### Exercise objective
Each line of the records that holds "under" should be shown in full.

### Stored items
-- Opening Marker --

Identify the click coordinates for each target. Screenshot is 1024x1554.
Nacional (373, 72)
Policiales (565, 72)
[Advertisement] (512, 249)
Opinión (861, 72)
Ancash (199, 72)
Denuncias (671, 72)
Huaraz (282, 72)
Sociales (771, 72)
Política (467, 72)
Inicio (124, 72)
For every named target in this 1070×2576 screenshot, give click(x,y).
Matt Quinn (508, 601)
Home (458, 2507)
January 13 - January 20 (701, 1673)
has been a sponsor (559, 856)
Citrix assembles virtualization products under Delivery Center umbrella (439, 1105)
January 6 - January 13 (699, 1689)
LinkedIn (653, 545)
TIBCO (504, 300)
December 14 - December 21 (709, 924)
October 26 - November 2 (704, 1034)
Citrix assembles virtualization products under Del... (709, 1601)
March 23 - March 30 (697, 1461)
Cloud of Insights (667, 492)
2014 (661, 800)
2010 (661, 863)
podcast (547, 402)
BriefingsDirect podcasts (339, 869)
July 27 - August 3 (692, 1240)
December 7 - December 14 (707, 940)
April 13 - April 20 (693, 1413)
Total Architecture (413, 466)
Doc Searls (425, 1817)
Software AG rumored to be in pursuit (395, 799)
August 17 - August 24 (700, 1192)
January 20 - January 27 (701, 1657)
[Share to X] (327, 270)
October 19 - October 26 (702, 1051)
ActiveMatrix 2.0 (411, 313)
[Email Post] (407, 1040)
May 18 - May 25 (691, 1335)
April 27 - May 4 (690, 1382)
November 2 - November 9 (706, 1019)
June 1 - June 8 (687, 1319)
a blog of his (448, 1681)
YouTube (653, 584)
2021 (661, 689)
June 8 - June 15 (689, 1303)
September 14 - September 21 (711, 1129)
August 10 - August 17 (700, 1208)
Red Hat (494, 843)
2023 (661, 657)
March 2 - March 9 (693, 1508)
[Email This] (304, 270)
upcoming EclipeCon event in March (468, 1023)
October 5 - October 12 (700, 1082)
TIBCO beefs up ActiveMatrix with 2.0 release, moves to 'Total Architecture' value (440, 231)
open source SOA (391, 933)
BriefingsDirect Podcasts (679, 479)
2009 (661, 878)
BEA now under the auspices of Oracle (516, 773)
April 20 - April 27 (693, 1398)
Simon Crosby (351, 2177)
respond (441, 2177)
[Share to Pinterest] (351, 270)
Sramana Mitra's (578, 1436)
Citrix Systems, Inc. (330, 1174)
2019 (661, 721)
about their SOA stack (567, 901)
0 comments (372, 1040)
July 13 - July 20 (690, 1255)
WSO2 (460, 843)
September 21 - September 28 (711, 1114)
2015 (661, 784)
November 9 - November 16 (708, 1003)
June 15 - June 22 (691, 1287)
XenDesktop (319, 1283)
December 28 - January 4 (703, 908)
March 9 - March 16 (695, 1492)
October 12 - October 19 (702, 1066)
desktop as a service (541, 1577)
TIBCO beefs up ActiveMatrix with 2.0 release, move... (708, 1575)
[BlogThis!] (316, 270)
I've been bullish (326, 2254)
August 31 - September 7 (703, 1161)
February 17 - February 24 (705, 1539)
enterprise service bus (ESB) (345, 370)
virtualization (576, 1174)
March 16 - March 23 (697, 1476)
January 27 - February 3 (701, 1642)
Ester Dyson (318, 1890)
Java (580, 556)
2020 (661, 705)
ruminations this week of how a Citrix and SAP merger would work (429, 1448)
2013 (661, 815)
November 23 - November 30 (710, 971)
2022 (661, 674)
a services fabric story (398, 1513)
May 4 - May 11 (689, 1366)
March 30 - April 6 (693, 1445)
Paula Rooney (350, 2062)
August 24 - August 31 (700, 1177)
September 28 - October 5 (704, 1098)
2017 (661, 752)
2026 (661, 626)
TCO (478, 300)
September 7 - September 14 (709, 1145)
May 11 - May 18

-- Closing Marker --

### Exercise response
Citrix assembles virtualization products under Delivery Center umbrella (439, 1105)
Citrix assembles virtualization products under Del... (709, 1601)
BEA now under the auspices of Oracle (516, 773)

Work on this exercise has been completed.